Terms: Aut | Units: 2-3

CHPR 240: Prevention Research: the Science of Healthy Living

Features the research of faculty in the Stanford Prevention Research Center and focuses on key health issues over the life course (prenatal through childhood, young to middle-aged, older and elderly adults). Topics include chronic disease (global and U.S.) epidemiology; application of behavioral science to risk reduction; nutrition; weight management; physical activity; stopping smoking; public health; community health and community-based prevention; national prevention strategy; applying communication technology to health promotion. Prerequisite: HumBio 126 or concurrent enrollment in CHPR 201.
Terms: Aut | Units: 3

CHPR 271: Human Molecular Genetics (GENE 271)
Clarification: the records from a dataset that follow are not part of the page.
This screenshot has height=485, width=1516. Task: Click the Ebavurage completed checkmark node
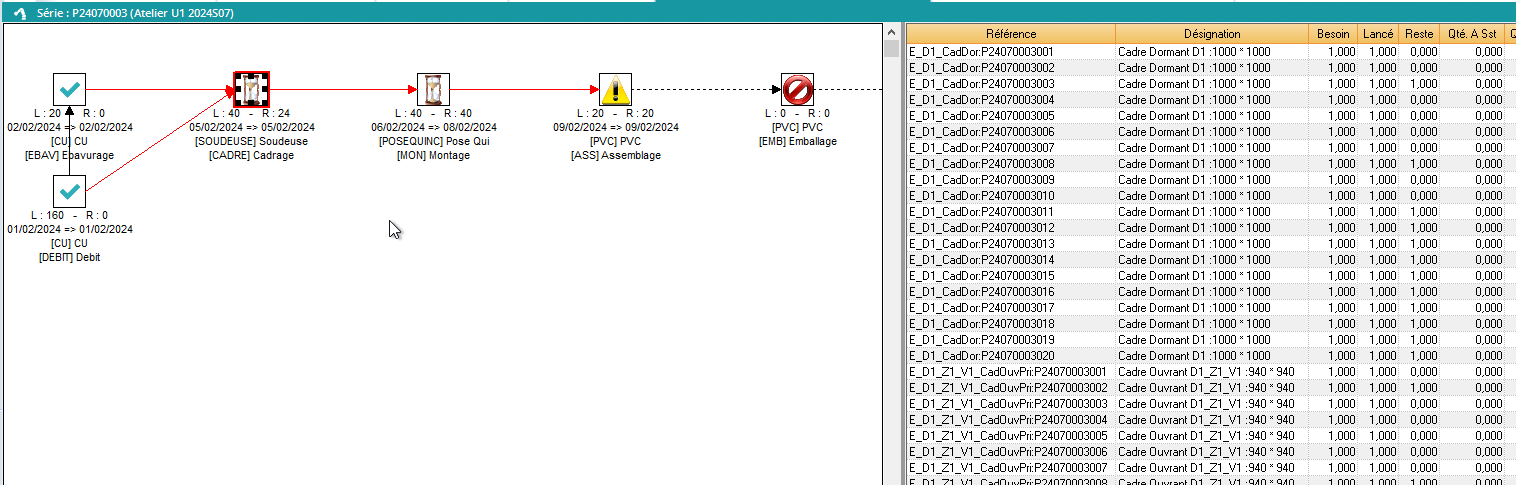coord(69,89)
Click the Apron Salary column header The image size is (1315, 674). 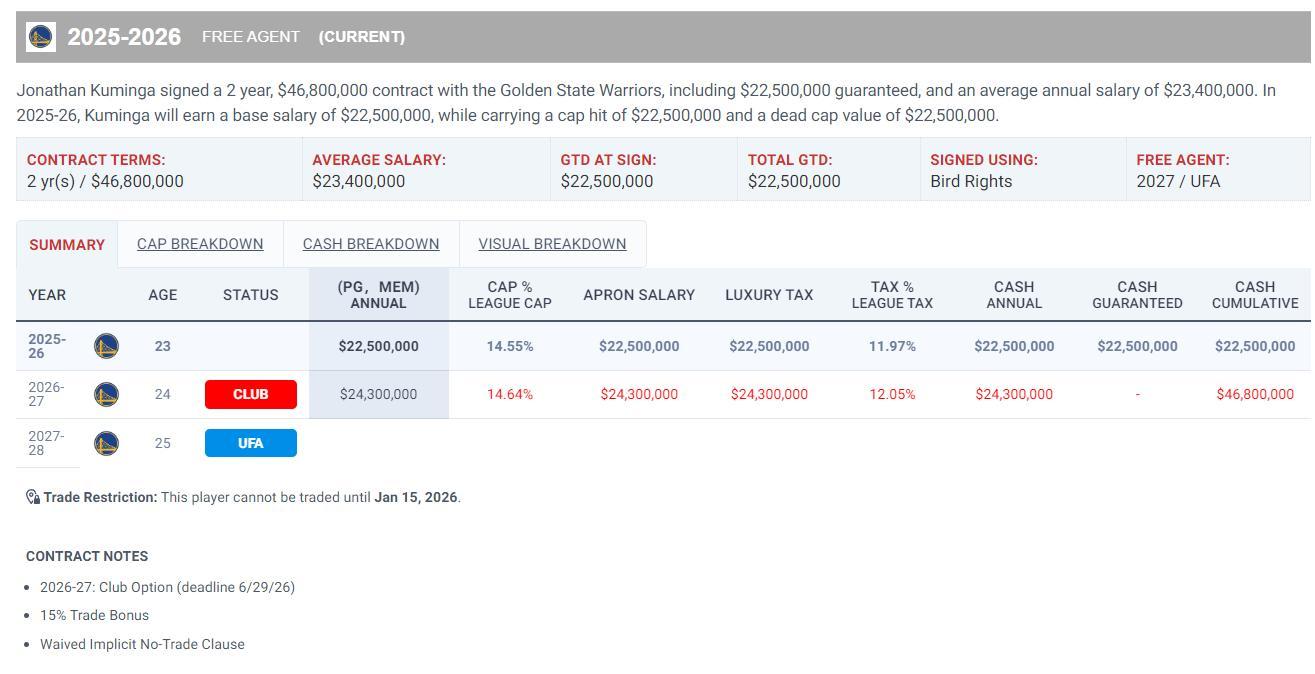click(639, 295)
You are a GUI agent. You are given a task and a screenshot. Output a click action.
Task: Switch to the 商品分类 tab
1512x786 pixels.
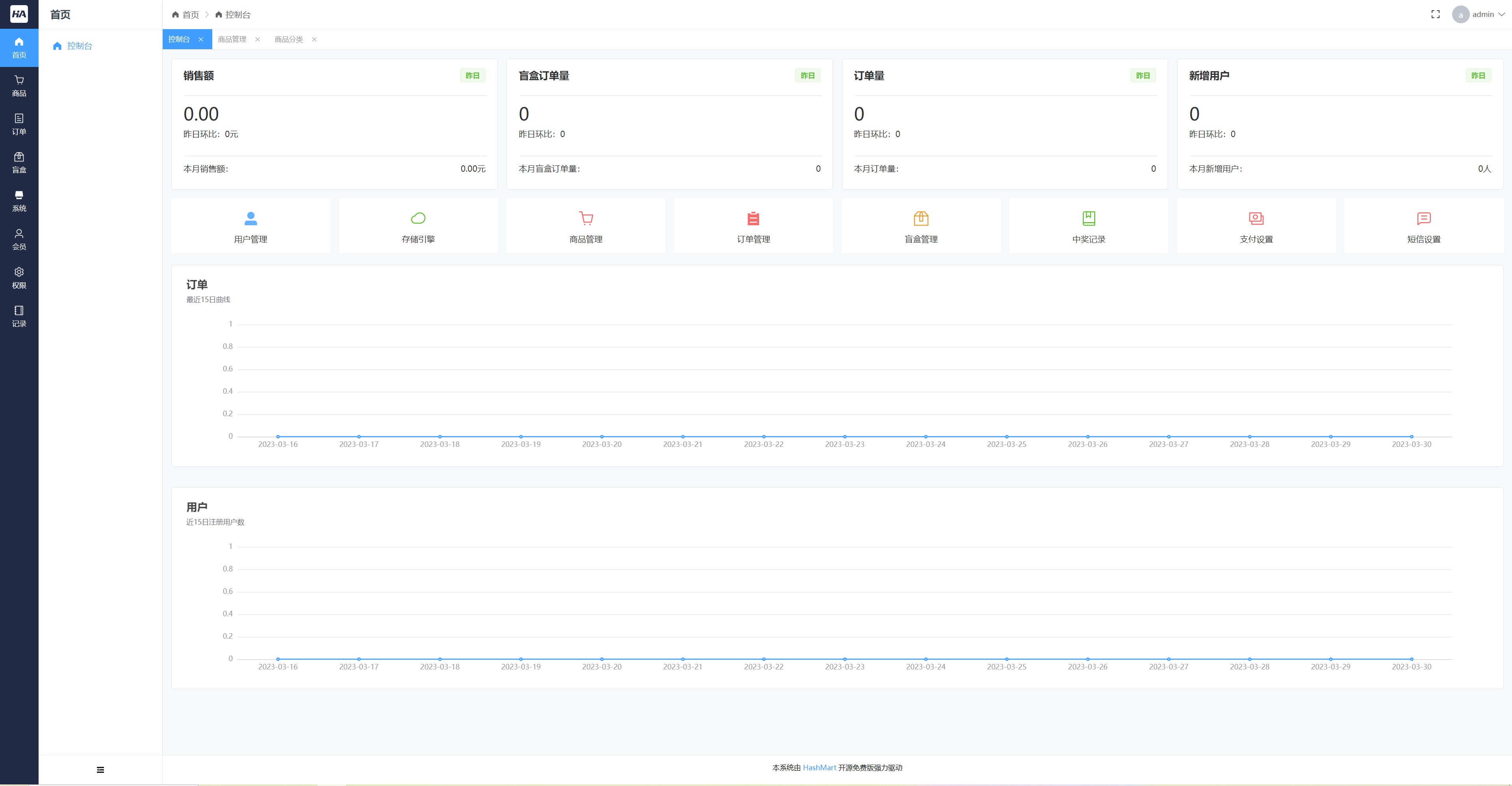289,39
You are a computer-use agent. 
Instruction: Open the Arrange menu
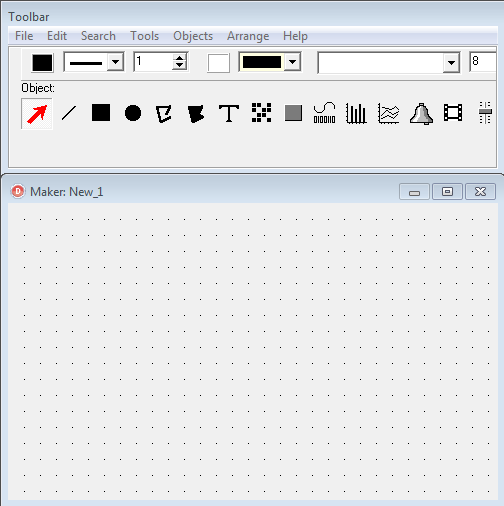248,36
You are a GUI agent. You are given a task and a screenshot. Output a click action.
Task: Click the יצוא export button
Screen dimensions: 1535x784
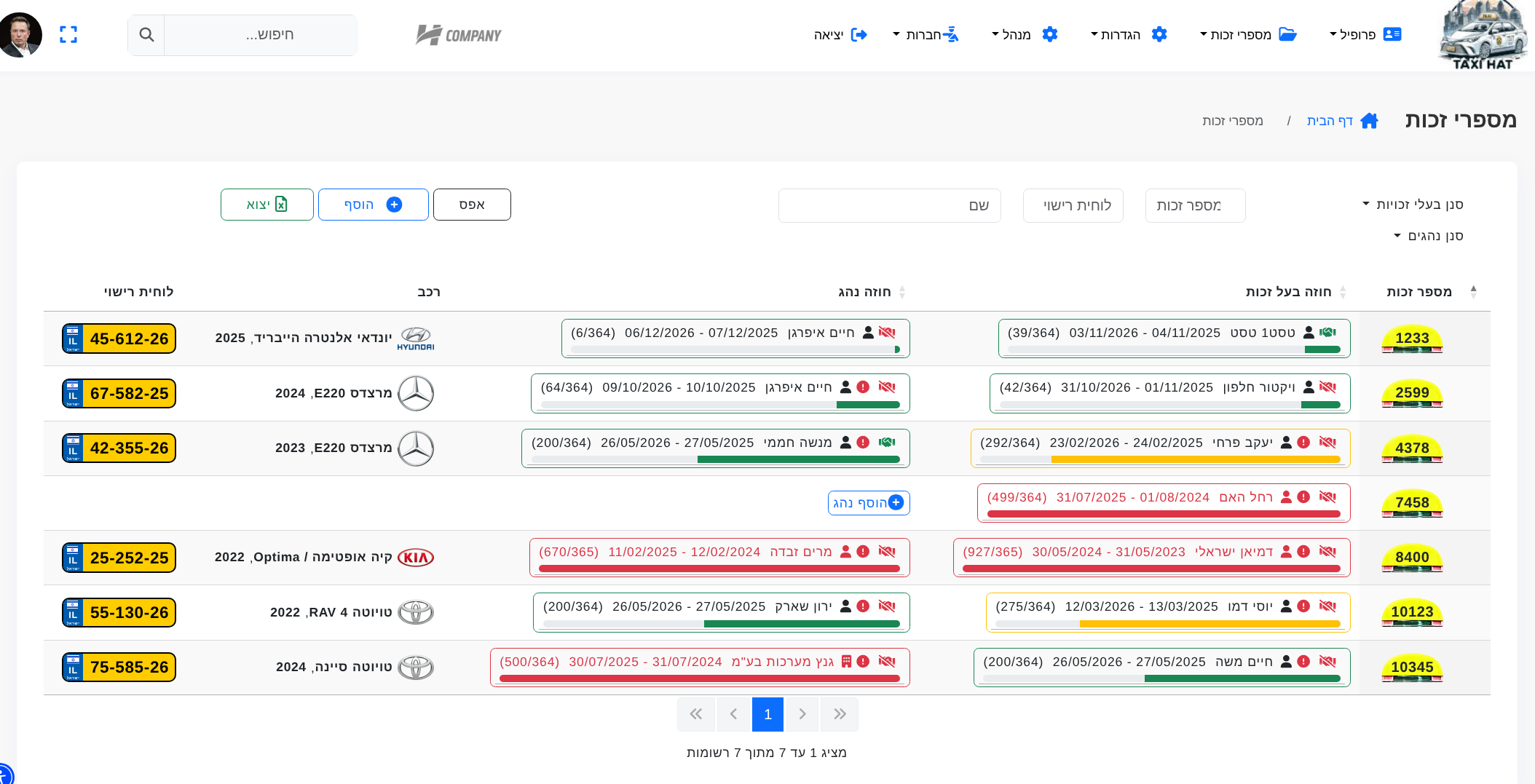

For genetic counseling students, graduate students in genetics, medical students, residents, and postdoctoral fellows interested in the practice of medical genetics and genomics. Gene structure and function; the impact of mutation and polymorphism as they relate to developmental pathways and human disease; mitochondrial genetics; approaches to the study of complex genetic conditions; GWAS and genome sequencing technologies; variant interpretation; gene therapy, stem cell biology, and pharmacogenetics. Undergraduates require consent of instructor and a basic genetics course. Non-GC students: Please contact the instructor when you enroll.
Terms: Aut | Units: 3

CHPR 272: Introduction to Medical Genetics (GENE 272)

For genetic counseling students, graduate students in human genetics, medical students, residents, and fellows; undergraduates with consent of instructor. Principles of medical genetics practice, including taking a family history, modes of inheritance and risk assessment, and mathematical principles of medical genetics (Bayes theorem, population genetics). An additional problem set is required for 3 units.
Terms: Aut | Units: 2-3

CHPR 278: Prenatal Genetic Counseling (GENE 278)

Online course for genetic counseling students, graduate students in genetics, medical students, residents, fellows, and nurses interested in prenatal genetics. Genetic counseling students should take this course in conjunction with their initial prenatal genetics rotation. Topics include: prenatal screening and diagnostic testing, ultrasound, genetic carrier screening, teratology, fetal treatment and intervention, perinatal loss, termination, and infertility. Non-GC students: Please contact the instructor when you enroll.